By Caitlin Jennings, Communications Coordinator, Society for Science & the Public
Jacob Fox won second place at Intel STS 2002 for his project in an area of discrete mathematics known as Ramsey Theory; his findings, “Rainbow Arithmetic Progressions and Anti-Ramsey Results,” were published in 2003 in Combinatorics, Probability, and Computing.
Perhaps it is not surprising then that, eight years later, he won the Konig Prize, named after Denes Konig, a pioneer in discrete math, for new findings in Ramsey Theory. “[STS] was really a starting point for me,” Jacob says . “I’m still in the field, and it’s not far from what I do now.” He won the prize, which is funded by Google and given by the Society for Industrial and Applied Mathematics, based on his work making progress on questions that mathematicians have been pondering for decades. “These are really old, classical questions,” he says.
Ramsey Theory originates from the mathematical work of Frank P. Ramsey, a brilliant theorist whose life was cut short at 26 years, in 1930; the same year he published the paper On a problem of formal logic that contained the theory that would be named after him. Ironically, the theory was used as a minor lemma, or proven proposition to support a larger statement, in the paper, but mathematicians have been studying it ever since.It concerns conditions where there must be order, even in seemingly disordered systems.

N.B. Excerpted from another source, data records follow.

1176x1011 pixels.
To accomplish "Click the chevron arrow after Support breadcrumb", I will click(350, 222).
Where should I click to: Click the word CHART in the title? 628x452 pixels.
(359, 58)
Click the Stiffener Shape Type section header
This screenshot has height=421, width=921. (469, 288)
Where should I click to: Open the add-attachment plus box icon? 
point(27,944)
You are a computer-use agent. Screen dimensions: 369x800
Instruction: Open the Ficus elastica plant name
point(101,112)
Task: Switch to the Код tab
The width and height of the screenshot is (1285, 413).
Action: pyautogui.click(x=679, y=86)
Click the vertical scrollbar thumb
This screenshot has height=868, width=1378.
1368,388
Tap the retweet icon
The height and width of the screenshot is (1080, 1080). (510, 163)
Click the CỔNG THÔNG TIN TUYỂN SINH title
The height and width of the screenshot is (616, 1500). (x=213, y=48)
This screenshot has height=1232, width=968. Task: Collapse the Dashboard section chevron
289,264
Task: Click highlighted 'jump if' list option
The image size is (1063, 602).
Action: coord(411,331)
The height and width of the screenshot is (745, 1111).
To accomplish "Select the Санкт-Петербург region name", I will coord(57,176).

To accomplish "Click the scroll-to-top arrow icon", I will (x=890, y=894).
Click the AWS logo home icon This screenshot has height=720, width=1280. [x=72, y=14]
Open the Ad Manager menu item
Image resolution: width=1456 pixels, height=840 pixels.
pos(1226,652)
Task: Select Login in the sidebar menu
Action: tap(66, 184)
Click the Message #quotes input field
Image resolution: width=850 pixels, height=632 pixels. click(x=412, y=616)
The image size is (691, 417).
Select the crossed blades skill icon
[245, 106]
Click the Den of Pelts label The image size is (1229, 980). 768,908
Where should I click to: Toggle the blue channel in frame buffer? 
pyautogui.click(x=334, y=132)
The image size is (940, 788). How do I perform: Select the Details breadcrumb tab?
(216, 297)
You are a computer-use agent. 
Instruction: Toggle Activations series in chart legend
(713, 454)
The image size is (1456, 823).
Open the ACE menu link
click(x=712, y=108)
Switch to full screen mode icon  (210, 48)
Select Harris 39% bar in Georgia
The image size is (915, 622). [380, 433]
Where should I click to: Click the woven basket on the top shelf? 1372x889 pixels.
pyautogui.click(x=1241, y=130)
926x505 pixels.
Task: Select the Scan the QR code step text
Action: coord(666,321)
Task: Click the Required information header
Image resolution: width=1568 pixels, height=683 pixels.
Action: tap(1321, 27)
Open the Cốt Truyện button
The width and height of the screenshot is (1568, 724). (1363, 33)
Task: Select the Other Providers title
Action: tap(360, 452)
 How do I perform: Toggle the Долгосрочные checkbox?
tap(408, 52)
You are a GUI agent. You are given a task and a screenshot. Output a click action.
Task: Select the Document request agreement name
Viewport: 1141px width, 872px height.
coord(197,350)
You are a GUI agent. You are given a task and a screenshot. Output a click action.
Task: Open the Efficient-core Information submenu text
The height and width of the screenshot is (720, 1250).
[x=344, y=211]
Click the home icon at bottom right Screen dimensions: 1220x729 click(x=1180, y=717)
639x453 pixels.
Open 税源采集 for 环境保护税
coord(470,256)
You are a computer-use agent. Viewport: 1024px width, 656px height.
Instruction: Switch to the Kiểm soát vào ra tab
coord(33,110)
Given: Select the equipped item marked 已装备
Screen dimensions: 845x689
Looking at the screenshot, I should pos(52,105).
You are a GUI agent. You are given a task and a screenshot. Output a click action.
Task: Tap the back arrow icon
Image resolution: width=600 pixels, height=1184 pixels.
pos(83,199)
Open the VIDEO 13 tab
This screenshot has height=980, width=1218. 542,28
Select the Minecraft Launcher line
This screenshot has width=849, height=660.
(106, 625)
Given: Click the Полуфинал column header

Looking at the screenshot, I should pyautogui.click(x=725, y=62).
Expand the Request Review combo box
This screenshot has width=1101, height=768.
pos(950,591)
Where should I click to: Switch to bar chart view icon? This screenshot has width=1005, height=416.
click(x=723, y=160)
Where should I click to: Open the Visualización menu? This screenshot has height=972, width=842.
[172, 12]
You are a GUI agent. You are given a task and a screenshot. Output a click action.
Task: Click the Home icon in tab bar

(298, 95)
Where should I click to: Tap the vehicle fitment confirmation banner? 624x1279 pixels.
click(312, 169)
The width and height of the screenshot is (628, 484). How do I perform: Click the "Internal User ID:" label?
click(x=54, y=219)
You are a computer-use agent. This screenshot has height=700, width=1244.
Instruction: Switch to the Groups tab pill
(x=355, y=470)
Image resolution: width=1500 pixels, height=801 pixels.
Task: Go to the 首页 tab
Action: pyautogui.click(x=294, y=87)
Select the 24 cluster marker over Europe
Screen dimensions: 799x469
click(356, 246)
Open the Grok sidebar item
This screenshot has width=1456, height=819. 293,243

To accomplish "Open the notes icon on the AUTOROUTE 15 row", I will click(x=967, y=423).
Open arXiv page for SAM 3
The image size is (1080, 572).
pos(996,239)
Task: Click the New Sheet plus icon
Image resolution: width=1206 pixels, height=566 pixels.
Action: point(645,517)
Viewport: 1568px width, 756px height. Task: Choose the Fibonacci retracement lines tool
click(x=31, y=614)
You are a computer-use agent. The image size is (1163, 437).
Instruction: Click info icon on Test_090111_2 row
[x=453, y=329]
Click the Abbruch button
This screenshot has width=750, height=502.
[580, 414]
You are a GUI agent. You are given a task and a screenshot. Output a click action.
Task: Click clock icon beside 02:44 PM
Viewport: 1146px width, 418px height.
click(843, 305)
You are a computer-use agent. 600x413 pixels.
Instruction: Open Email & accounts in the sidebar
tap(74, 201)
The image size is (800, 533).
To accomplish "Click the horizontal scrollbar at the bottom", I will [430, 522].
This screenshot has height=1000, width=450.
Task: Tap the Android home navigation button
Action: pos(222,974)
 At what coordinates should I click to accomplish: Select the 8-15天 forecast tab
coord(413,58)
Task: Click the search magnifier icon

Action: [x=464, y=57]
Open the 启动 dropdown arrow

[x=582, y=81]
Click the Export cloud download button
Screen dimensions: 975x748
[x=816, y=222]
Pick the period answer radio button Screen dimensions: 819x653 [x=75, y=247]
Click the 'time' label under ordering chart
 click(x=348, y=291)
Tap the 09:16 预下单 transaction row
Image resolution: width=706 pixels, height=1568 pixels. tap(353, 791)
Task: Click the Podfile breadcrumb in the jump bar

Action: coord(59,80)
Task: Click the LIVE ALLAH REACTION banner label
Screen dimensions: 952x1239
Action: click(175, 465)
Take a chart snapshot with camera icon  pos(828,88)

For example, according to Ramsey’s theorem, at a party of six people there must be three of them that are mutual strangers (no two of them met before the party) or are mutual acquaintances (each pair of them have met before). No matter what the combination of pairs of strangers and acquaintances, this theorem holds true. However, this theorem does not remain true for any party of less than six people. This fact is written like this: R(3,3) = 6.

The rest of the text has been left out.